What is expected:
Your output should be the line with "Business Banking Senior" and all following lines of the data below, through the end, repeated exactly.
========================================================================
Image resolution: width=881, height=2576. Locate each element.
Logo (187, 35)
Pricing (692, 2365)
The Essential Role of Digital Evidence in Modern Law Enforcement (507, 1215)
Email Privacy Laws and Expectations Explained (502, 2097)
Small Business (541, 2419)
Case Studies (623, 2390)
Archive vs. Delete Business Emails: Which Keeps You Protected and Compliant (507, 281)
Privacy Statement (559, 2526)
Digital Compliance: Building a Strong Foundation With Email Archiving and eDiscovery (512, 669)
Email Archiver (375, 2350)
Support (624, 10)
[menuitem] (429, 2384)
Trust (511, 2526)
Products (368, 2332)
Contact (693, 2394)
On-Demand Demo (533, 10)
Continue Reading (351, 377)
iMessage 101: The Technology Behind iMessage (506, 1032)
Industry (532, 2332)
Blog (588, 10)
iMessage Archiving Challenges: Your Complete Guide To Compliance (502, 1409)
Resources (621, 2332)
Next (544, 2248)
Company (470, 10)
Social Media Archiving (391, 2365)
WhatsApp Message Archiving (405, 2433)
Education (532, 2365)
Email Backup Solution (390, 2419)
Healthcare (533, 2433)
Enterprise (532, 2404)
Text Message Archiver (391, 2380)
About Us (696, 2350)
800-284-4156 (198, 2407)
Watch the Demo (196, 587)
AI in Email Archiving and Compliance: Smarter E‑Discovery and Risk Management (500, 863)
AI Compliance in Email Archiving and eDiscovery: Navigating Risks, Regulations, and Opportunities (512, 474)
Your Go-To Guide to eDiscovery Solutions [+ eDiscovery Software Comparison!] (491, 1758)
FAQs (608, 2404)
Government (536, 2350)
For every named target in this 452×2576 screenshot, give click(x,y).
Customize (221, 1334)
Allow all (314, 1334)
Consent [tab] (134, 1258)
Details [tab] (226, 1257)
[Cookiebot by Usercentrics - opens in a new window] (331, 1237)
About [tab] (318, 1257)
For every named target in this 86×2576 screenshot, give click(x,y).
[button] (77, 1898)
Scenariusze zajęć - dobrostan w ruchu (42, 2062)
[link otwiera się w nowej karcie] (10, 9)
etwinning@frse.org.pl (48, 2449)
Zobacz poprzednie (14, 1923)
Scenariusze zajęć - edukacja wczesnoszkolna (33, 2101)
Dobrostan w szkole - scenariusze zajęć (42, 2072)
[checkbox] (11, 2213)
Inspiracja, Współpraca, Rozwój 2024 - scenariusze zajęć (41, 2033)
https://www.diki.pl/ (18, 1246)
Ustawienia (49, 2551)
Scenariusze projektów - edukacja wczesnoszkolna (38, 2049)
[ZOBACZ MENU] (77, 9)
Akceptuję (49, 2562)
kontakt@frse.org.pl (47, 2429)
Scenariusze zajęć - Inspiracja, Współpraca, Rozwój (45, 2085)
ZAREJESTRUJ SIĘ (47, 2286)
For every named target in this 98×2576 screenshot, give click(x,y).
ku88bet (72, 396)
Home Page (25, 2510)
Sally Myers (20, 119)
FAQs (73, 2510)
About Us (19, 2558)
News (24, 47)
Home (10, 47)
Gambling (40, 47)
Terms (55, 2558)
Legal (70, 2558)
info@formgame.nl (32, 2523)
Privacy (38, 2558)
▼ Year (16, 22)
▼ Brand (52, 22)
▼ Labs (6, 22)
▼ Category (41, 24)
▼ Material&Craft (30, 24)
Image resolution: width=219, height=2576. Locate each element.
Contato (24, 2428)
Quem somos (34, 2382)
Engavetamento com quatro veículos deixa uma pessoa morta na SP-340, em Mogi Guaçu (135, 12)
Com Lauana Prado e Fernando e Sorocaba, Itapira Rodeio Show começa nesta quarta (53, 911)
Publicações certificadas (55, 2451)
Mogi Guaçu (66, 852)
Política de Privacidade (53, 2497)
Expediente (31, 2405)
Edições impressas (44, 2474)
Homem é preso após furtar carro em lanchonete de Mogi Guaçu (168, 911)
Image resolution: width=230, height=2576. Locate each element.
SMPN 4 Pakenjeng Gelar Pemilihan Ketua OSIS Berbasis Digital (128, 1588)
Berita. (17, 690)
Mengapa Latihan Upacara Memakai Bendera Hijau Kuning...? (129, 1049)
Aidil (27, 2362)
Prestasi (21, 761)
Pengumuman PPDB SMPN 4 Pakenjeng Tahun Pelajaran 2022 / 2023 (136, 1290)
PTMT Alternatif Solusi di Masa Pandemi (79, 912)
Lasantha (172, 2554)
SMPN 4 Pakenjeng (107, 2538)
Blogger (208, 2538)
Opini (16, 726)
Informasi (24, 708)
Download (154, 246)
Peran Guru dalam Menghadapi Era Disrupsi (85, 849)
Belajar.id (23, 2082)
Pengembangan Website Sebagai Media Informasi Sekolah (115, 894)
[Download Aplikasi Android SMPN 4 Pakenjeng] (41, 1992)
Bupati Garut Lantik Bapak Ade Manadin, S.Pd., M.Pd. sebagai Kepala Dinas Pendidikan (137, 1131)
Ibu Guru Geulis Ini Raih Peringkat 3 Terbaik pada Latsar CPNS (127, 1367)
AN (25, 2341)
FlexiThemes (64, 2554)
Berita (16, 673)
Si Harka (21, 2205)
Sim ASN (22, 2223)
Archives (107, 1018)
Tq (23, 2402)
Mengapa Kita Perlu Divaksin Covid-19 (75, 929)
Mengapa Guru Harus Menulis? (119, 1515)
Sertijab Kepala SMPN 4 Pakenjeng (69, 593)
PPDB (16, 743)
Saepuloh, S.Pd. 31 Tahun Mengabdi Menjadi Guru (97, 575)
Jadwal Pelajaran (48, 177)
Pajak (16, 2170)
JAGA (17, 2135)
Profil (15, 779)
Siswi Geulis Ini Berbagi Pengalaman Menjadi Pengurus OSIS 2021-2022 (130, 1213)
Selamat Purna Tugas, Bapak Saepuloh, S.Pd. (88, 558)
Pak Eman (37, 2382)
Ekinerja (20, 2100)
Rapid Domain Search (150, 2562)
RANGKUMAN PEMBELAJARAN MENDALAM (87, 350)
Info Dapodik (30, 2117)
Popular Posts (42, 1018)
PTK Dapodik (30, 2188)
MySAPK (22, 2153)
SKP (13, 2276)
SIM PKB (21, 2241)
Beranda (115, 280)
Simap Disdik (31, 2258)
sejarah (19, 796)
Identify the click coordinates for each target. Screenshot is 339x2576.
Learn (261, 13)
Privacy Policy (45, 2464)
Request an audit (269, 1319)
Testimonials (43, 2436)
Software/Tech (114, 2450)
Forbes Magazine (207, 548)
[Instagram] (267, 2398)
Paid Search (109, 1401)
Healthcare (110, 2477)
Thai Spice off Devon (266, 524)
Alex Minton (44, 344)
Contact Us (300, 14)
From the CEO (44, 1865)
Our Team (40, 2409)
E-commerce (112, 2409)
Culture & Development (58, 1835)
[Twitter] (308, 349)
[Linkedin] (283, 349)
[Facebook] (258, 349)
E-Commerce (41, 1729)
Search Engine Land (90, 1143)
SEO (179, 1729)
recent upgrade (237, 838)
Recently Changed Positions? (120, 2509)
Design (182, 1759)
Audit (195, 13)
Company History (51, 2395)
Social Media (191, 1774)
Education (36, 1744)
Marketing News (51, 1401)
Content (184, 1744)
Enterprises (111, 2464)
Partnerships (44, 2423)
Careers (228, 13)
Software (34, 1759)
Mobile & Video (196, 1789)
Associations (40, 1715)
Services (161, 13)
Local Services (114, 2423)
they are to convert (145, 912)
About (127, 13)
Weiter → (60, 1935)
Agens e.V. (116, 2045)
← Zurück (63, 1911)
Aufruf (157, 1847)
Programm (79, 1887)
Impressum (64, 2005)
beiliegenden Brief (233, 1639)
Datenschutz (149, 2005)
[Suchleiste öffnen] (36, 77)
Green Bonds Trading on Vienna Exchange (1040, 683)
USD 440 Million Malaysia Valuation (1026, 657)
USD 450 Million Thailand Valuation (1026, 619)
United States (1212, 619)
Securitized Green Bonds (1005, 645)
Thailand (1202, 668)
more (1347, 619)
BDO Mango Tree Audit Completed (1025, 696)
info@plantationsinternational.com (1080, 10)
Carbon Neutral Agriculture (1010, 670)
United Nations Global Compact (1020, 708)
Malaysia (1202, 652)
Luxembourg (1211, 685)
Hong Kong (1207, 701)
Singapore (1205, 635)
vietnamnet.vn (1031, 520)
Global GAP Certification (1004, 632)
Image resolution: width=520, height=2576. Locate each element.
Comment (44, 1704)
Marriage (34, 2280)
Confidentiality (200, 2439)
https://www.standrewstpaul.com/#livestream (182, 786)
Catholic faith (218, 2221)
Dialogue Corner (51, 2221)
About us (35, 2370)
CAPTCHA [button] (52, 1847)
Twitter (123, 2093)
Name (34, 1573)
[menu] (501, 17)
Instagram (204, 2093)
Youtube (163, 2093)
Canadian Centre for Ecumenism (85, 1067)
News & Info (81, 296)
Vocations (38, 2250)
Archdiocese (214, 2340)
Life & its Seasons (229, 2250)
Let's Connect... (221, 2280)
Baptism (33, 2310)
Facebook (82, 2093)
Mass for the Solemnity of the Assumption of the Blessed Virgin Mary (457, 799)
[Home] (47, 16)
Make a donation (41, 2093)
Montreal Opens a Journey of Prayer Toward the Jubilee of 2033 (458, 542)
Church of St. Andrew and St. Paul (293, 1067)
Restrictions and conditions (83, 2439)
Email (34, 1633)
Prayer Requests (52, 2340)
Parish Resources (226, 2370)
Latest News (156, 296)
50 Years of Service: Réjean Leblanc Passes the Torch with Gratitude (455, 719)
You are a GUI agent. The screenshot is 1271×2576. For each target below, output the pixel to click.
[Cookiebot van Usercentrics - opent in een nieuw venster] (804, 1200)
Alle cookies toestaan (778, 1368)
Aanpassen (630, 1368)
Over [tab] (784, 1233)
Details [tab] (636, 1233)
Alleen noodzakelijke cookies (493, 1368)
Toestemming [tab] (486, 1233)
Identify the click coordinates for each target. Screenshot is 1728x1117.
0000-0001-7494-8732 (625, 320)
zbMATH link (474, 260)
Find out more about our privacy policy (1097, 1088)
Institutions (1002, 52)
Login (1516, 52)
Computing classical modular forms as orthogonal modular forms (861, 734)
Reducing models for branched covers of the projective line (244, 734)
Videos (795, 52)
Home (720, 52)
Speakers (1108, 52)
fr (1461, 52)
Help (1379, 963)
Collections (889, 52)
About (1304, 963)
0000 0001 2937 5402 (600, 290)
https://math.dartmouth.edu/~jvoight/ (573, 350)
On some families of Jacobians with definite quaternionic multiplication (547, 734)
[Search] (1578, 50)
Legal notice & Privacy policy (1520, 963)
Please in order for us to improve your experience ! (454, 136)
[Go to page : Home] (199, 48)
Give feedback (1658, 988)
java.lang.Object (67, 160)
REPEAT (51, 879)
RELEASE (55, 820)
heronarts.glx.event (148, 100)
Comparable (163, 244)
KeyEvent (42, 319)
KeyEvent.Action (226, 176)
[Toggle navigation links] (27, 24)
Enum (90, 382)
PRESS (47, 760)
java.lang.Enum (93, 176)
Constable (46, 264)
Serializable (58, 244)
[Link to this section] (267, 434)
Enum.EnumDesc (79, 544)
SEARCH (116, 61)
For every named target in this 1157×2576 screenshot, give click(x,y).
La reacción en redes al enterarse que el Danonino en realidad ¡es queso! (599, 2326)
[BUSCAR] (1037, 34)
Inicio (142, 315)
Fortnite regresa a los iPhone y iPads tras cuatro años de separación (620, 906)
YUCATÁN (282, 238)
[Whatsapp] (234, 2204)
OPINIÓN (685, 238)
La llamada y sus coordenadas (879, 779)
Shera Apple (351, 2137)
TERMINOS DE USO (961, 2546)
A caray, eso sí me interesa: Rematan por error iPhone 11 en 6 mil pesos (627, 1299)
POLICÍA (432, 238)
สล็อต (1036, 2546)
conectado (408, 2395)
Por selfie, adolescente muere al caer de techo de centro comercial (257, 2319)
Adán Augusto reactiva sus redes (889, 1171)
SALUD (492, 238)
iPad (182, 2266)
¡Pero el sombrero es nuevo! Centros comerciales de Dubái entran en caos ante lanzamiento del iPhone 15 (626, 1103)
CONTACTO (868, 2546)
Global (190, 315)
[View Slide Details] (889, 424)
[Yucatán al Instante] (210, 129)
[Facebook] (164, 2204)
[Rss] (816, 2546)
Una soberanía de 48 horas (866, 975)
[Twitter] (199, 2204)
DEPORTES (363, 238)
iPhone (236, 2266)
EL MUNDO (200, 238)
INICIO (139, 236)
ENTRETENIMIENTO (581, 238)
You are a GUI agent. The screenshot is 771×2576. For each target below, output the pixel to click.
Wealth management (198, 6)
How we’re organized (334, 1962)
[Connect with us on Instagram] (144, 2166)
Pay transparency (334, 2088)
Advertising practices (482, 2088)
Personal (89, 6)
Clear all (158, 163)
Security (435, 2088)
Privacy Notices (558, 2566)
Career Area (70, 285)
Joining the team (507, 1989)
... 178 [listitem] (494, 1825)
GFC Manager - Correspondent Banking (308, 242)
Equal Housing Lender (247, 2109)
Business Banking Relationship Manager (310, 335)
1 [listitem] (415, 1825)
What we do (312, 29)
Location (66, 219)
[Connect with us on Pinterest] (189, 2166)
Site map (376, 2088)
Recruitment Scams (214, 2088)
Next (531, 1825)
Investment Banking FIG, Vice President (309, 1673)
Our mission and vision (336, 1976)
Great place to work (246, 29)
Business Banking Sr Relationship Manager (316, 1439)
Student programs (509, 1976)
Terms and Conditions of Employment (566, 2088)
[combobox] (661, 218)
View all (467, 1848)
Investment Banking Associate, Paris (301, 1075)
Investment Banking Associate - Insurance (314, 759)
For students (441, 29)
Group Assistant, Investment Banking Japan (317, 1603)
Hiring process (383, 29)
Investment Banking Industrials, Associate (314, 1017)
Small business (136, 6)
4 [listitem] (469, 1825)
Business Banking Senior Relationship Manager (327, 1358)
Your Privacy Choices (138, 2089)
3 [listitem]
========================================================================
Result:
Business Banking Senior Relationship Manager (327, 1358)
Your Privacy Choices (138, 2089)
3 [listitem]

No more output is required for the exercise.